すごくよく出来たシーンになったんですよ。だから私はテープをイングマールに送ったんです。楽しい冗談だと思ったし、もしかしたら彼がコメディのアイディアでも思いつくかもしれない、と思って。でも、彼には冗談は通じなかったみたいね(笑)。
彼はコメディは書かなかったけど「実はヨハンとマリアンの30年後の話を書いてるんだよ」と言ったのです。ベルイマン監督は恐らく、観客に馴染のあるキャラクターを使って映画を作りたかったのでしょうね。でも、そのキャラクターたちの話の続きとか、顛末ではなくて、<老い>とか<憎しみ>とか<愛>についての話を作りたかったのでしょう。老いることについての映画を。そのために彼はヨハンとマリアンを使いましたが、できあがったのは<ヨハンとマリアンの話>ではありません。マリアンは傍観的観察者ですよね、ギリシャ悲劇のコーラスみたいに後ろで見ているんです。ヨハンと彼の息子ヘンリック、そしてヘンリックと彼の娘の間に起こるドラマを、一縷の希望をこめて…。
リサ:マリアンを演じてどうでした? 30年前と今の<コネクション>を感じましたか?
リヴ:あまり感じませんでしたね。もちろん私はマリアンというキャラクターを演じなおしたのですが、30年前にマリアンが持っていたものを30年後のマリアンは持っていませんでしたね。
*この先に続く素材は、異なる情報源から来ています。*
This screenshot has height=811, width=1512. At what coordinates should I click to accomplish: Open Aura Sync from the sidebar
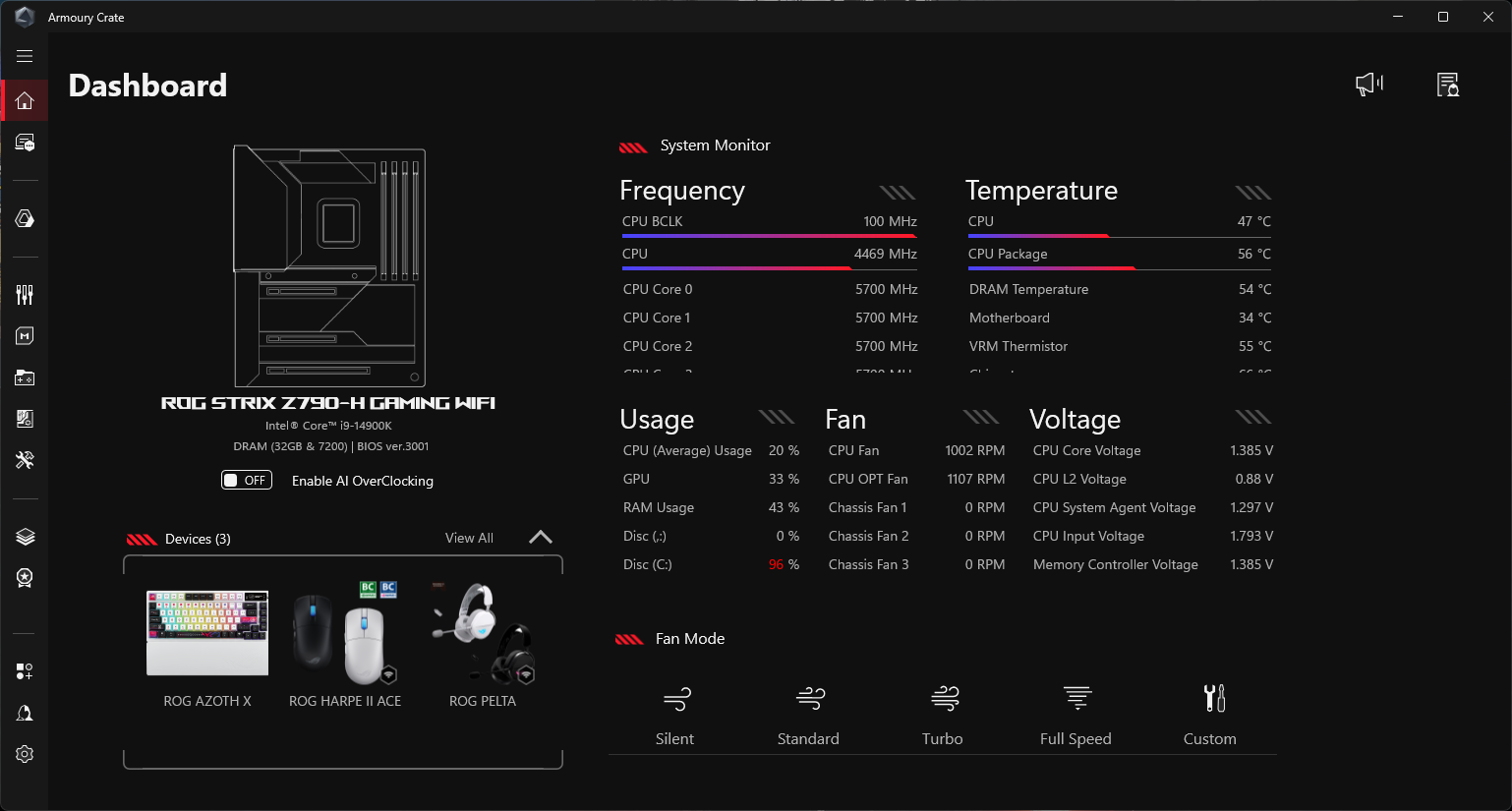tap(25, 218)
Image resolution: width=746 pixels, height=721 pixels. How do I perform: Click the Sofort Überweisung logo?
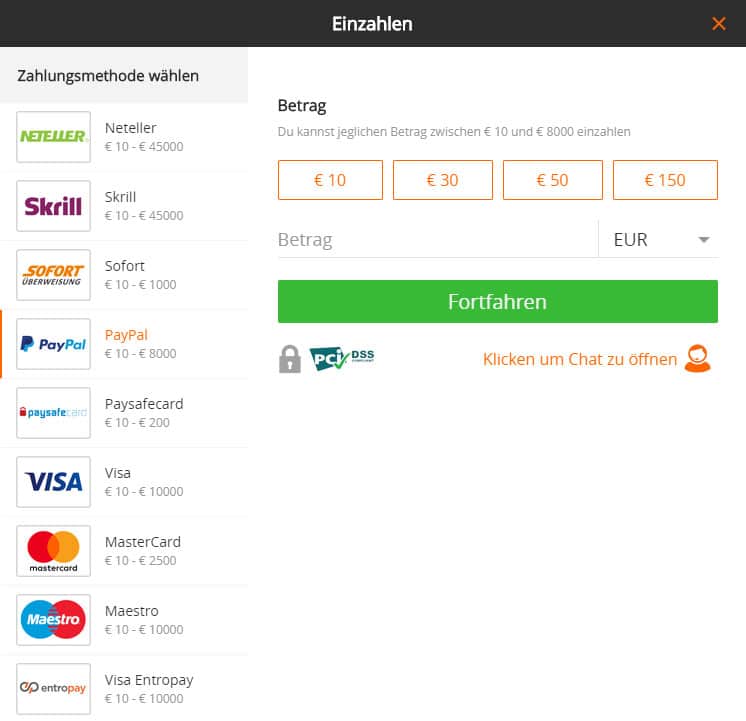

昔のマリアンはまだ成長しようとあがいている女性でしたから。30年前私が演じたマリアンは、傍観者にはなれなかったでしょう。強引に割りこんで、自分でことを左右しようとしたはずです。でも『サラバンド』のマリアンは、そうしません。今のマリアンは何か、あきらめてしまっているようなところがありますね。30年前には考えられなかったような言動を、今のマリアンはとるわけです。